Integration in schools was happening in 1955 when a school for the blind in Louisville approved for integration.  According to The Lexington Herald, the small article talks about the Kentucky School for the Blind allowing 16 Negro students and three Negro teachers integrating to the school when the year started in 1955.  This school became the first school in Jefferson County to have mixed classes.

One story from the Lexington Herald that was very different was something of the mere opposite of integration, sort of.  In early 1955, in Louisville, Ky. a young white boy was allowed to enroll in an all black school and his mother wanted him to.  The article goes on to say that David Rogers Russell’s family lived in Tokyo and he didn’t understand about segregation.  David knew he would be attending a Negro church, a Negro Scout troop and a Negro YMCA, but everyone seemed to be happy with this decision.

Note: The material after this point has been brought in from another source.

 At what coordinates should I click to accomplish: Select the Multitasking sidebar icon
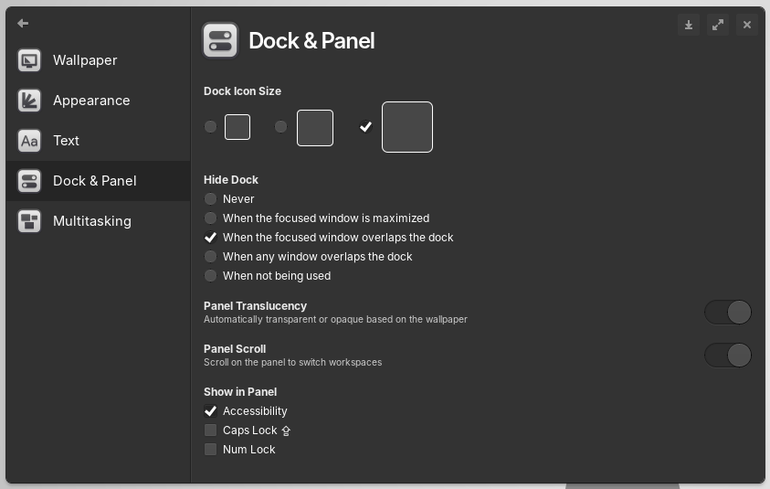click(29, 221)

That wasn’t the case in Clay, Ky. on September 13 , 1956 when a boycott happened at the Clay School when two Negro students were admitted.  News of this event spread around the school and ten teachers refused to show up and two of those teachers even resigned.  I couldn’t believe that.  White students came to the school, but all they did was gather their personal things and quickly left the school.  One little girl became scare of the empty halls.  “I’m afraid.  There’s nobody inside.  I ain’t staying.  I want my momma.”  The little left the school in tears.  Principal Irene Powell wanted these two Negro students, Theresa and James Henry Gordon, to be treated like any other student.  She says “they’re being taught regular classes and will be served in the cafeteria.”  The Gordon children said they were unafraid and felt good about going to the Clay School.  Their teachers even “treated them fine.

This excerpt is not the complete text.